Top of Records for this exercise

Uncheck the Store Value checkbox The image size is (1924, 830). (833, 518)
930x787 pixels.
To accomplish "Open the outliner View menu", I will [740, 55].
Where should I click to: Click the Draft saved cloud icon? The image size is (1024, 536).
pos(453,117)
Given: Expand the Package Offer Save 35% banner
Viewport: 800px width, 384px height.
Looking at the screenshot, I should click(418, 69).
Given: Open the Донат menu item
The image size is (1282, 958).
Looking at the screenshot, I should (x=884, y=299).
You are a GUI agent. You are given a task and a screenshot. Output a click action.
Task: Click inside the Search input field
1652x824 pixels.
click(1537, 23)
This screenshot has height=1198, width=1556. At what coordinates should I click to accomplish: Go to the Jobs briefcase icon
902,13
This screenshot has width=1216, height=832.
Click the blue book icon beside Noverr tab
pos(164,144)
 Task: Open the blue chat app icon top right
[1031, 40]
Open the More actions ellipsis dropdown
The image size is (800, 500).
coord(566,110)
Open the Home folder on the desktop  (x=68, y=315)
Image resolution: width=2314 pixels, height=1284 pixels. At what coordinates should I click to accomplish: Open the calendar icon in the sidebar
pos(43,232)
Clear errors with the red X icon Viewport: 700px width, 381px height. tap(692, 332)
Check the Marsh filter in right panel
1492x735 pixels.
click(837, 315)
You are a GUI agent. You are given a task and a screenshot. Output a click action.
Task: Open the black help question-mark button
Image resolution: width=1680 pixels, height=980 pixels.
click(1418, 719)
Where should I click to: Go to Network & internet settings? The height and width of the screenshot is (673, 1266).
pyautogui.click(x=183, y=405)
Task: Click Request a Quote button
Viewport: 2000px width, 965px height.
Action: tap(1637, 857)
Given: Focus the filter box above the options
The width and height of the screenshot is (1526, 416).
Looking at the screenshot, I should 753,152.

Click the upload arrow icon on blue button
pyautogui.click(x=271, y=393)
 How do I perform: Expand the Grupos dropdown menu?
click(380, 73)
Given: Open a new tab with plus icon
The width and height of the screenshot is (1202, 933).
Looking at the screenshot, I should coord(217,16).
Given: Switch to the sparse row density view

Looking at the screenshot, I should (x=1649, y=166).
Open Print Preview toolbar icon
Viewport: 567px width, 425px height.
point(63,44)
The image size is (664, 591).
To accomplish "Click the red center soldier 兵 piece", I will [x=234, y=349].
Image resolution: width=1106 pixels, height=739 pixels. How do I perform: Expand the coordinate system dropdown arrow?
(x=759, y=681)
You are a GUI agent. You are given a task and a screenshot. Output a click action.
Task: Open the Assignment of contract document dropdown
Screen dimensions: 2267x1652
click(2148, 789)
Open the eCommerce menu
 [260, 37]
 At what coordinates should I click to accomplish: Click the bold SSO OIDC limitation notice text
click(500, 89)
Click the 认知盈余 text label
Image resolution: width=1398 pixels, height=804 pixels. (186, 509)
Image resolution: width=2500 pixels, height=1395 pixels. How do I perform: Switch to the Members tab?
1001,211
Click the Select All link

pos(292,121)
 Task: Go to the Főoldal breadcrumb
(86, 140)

Bottom of Records for this exercise

About this task:
Gather up, from the records above, each line where the word "will" appears.

Result of this exercise:
To accomplish "Open the outliner View menu", I will [740, 55].
To accomplish "Click the red center soldier 兵 piece", I will [x=234, y=349].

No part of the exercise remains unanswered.